When we got to the party I was sat at a table of about ten Lao adults, right next to the village chief. Everyone at the table (except the chief, I think) had been drinking for quite some time, so it was a very festive atmosphere, with several of the Lao ladies professing their love for me and their husbands telling me not to worry, as no one is serious during the festival time.
The District Chief did welcome me, and even though my country was responsible for bombing his village for years many decades ago, he wanted all foreigners to feel comfortable in Vieng Xai, and he hoped that other countries would learn about this area and that the governments would invest in the infrastructure so that even more people could come visit this beautiful place.

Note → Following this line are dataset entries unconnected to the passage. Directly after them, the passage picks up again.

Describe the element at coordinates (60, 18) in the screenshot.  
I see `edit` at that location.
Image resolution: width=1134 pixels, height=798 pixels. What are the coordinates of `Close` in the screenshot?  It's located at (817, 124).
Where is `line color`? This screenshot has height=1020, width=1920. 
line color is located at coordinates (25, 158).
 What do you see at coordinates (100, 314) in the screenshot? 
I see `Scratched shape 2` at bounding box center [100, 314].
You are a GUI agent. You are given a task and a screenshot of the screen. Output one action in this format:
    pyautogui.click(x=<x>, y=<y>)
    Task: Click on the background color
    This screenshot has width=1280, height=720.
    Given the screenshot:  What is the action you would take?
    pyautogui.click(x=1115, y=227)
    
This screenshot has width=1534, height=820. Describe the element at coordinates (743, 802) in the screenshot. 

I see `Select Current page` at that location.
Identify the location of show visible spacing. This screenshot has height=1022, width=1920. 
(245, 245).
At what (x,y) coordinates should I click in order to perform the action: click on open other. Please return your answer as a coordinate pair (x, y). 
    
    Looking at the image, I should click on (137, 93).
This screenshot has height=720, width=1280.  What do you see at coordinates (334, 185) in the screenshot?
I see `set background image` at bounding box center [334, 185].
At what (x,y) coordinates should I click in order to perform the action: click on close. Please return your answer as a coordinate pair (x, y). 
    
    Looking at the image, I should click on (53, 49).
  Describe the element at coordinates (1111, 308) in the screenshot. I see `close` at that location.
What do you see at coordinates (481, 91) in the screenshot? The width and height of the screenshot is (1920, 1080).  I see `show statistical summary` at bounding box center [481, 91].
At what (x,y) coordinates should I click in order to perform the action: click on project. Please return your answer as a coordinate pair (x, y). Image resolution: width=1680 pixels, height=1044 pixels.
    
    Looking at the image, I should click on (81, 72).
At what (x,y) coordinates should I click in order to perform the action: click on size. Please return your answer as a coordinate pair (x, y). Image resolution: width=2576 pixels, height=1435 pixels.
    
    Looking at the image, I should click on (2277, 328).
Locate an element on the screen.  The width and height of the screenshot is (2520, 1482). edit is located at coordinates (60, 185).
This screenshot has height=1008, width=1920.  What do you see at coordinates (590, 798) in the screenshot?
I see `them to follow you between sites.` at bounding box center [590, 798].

The District Chief eventually had to leave the party to go to the main stage that was set up to address the crowd. My drunk engineering friend told me that the governor of the province was here as well, along with his body guards. I asked why he needs guards and a very curious reply came back. He basically said something along the lines of: Unlike Thailand, Lao people love peace. There is never any fighting in Laos, like there is in Thailand right now. No one tries to fight the government. Lao people love peace. If there is anyone who wants to fight the government, they will disappear in one hour. And they will never be found again. Peace is the most important thing to the Lao people.
After a few more rounds of Beer Lao, I was finally able to say my good byes and pull myself away from the table (to much protesting by the locals) and walked back through the festival to my hotel. On the way back, I stopped by a stage that had been set up for a traditional Lao dancing contest. Several groups performed, and their colorful costumes and rhythmic graceful dance was hypnotizing.
It isn't often that I feel completely out of place or feel like I am in another world, but I did tonight. It was the combination of visiting a family who lived in a dirt-floor wooden shack, but still shared food with me when I entered their home, to the engineers who were so proud of their newly paved road and so proud of their Communist government, to the the District Chief who worried about the development of his village, mindful of the ghosts of the past, yet hopeful for the future. All of these images swirled through my head as the colorful dancers slowly slid across the stage, and stayed with me until I finally drifted to sleep under my mosquito net.
(This entry describes my experiences on the night of October 11, 2008.)